Несмотря на бодрые уверения в письме, мой брат возвратился другим человеком. Когда он говорил, у него в глотке как будто что-то булькало, он все время кашлял, подкашливал и откашливался. Когда он уходил, у него был чистый тенор, он пел старинные арии, когда я играл их. Теперь же — нет. Я ощупал его лицо, провалы на месте щек, остро торчавшие скулы. Еще у него были шрамы. Когда он снял форму, на его голой спине я нащупал больше шрамов, а еще небольшие следы от волдырей, которые вздуваются от горчичного газа.

Лэнгли сказал:

— Мы должны пройти парадом, маршируя в сомкнутом строю батальон за батальоном, как будто война это нечто упорядоченное, как будто одержана победа. Я парадно маршировать не буду. Это для идиотов.

— Но ведь мы победили, — заметил я. — Наступил мир.

— Тебе нужно мое ружье? Бери. — И он сунул мне его в руки. Это тяжеленное ружье в самом деле стреляло на Большой войне. Лэнгли полагалось сдать его в арсенал на Шестьдесят Седьмой улице. Потом я почувствовал, как на моей голове оказалась его заморская шляпа. Потом его гимнастерка вдруг повисла на моих плечах. Мне стало стыдно оттого, что изо всех газетных описаний происходившего на войне, которые каждое утро Джулия зачитывала мне со своим венгерским акцентом, пока мы завтракали за столом, я так до сих пор и не вынес представления, на что это было похоже. В последующие несколько недель Лэнгли подробно все мне расскажет, время от времени прерываясь, когда во входную дверь будет бухать очередной чин из военной полиции: дело в том, что брат оставил свою часть до того, как был официально освидетельствован и получил документы о демобилизации. Дело о его формальном дезертирстве стало прелюдией ко всем проблемам с законом, с которыми нам предстояло столкнуться в грядущие годы.

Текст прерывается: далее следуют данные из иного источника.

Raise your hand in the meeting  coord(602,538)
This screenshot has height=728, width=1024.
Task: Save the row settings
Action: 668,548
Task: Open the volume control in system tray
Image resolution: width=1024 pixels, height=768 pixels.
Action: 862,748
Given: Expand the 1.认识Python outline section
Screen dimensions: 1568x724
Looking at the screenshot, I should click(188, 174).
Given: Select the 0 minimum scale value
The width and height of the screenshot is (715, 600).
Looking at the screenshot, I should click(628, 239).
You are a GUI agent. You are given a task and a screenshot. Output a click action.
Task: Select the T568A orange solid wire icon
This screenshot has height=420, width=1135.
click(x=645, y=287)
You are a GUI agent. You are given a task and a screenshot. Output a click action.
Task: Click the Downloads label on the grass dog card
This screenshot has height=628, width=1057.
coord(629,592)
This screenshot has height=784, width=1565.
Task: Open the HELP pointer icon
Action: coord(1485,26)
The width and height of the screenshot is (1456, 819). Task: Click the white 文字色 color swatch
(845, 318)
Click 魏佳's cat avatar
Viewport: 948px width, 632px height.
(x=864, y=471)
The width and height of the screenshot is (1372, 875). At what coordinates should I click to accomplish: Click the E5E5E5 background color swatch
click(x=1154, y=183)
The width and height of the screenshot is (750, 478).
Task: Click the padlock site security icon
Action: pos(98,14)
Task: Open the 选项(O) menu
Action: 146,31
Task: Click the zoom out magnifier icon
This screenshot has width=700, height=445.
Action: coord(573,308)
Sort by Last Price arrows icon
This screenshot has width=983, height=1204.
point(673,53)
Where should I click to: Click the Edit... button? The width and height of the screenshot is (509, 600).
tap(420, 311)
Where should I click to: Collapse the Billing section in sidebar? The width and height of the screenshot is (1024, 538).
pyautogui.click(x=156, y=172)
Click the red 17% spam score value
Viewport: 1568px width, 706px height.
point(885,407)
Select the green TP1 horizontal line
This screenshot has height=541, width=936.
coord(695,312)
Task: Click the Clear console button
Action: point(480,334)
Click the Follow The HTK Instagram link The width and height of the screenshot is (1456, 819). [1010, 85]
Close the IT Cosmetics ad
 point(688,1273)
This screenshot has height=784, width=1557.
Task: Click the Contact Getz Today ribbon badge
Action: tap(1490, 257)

Всякий раз посыльных на пороге встречал я и клялся, что не видел брата, и это отнюдь не было ложью. Полицейские замечали, что, разговаривая, я смотрю в небо, и спешно ретировались.

А когда проходил парад по случаю Дня перемирия, когда я слышал возбуждение города, людей, спешивших мимо нашего дома, с трудом пробирающиеся по улице машины, резкие звуки их клаксонов, а поверх всего этого отдаленные мелодии военных маршей, тут же хоровым антифоном звучали для меня откровения Лэнгли о пережитом на войне. Рассказывать я бы его ни за что не попросил, я хотел, чтоб он стал прежним самим собою, я понимал, что ему необходимо прийти в себя. Он не знал, пока не вернулся, что наши родители пали жертвой гриппа. Так что ему еще и это пришлось пережить. Он много спал и совсем не замечал Джулию (во всяком случае, поначалу), хотя вполне мог счесть странным, что она накрывает на стол и подает обед, а потом садится и трапезничает вместе с нами. Вот так, при всей этой кутерьме, без всяких просьб, когда город убавил громкость военного парада, он рассказывал мне о войне своим огрубевшим голосом, который временами переходил в шепот или хрип, прежде чем снова обрести свойственную ему резкость и скрипучесть. Временами больше походило на то, будто он разговаривает сам с собой.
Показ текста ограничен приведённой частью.